Having social media accounts for your business or brand means that it’s pretty much inevitable to expect some negative feedback at some point. How you decide to deal with social media disputes is a big part of how your brand is portrayed online.
Our lovely Social Media Manager, Donna Costello, shares her top tips for managing social media complaints.
Respond to complaints quickly and publicly
When someone has gone to the effort of leaving feedback about your product or service, acknowledge them publically. A gracious response to positive comments on your social media is lovely. But dealing with problems openly and honestly will supercharge your brand’s credibility.
Only ever offer to discuss problems privately, don’t insist on it, but do avoid using your customers’ personal or identifying details. Being flexible about keeping things out in the open means the person posting feels heard, and shows the audience what your brand is like to do business with.
Offering solutions to social media complaints
A generic ‘sorry’ usually won’t cut it, whereas finding a specific way to solve the specific is at least a good starting point. Brace yourself, though. The solution you offer to the irate social media user, might not be good enough.
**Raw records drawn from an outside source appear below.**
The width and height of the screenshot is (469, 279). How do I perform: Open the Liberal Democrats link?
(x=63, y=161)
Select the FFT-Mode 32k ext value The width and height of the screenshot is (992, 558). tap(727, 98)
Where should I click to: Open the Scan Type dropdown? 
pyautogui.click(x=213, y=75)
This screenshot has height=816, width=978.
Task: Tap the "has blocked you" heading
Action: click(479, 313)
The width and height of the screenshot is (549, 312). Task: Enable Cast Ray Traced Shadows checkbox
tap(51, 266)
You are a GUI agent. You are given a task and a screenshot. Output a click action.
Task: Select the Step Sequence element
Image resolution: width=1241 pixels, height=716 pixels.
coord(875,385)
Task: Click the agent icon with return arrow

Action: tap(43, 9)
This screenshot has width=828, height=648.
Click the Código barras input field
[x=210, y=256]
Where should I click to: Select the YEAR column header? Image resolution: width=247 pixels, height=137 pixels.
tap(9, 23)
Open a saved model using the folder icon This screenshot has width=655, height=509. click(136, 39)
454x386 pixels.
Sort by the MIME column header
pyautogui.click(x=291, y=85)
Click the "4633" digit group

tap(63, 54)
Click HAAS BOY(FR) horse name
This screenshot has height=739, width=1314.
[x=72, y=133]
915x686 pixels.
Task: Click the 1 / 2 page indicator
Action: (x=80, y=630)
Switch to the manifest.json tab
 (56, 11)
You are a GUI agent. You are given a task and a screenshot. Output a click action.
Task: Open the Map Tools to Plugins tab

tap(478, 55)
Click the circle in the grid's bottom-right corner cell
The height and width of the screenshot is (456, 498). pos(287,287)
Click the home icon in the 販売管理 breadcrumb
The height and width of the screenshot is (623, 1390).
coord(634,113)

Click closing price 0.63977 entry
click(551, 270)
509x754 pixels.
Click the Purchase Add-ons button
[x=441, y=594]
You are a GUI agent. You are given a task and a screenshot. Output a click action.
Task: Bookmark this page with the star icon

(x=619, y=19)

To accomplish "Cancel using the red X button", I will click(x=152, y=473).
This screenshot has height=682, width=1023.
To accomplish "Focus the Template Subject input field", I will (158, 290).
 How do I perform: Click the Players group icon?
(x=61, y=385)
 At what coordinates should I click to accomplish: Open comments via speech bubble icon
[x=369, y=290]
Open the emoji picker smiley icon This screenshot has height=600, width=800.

When trying to salvage a poor customer experience, always go for the ‘with bells on’ approach. It means acknowledging the complaint, empathising deeply, offer the solution, and something else by way of apology. In real terms: I hear you, I’m sorry for you, we’ll send you another one now, and we’ll refund 10%, too.
Saying sorry doesn’t mean accepting blame
The highly visible nature of social media means that some businesses blunder into trouble with their apologies. Always offer a heartfelt and sincere apology when the business is to blame, but be more careful with wording if it’s out of your control.
For example, you can still promise to take action, and offer something for the inconvenience, but don’t burden your brand with responsibility for the weather!
How to handle internet trolls as a business
The way that your brand interacts with trolls does require some delicacy. The open nature of the internet means that sometimes it’s not clear who has a legitimate concern, and who’s just looking to cause trouble.
As a general rule, don’t feed the trolls. If you can see that person leaves abusive feedback but has never previously dealt with your business, then point that out. Remember, be polite! Anything else discredits you, and encourages them to keep on at you. If a post looks like spam, such as a link to a dodgy site, then delete it.
Be calm, flexible, and kind on social media
The tone of voice that a business uses to talk to its customers is part of its brand. In the age of digital communications, making sure that the tone is interpreted correctly is even more important. These days we often have to manage without the physical tone, or cues from body language, to help us process information.
Always be polite, and never overlook an opportunity to do so.
There’s a big difference between:
“Yep, sending another one today”
“I’m so sorry to hear that happened to you. We will send another unit out to you today with a first class courier, and refund 10% immediately. If you need anything at all, just let me know and I’ll do all I can to help.”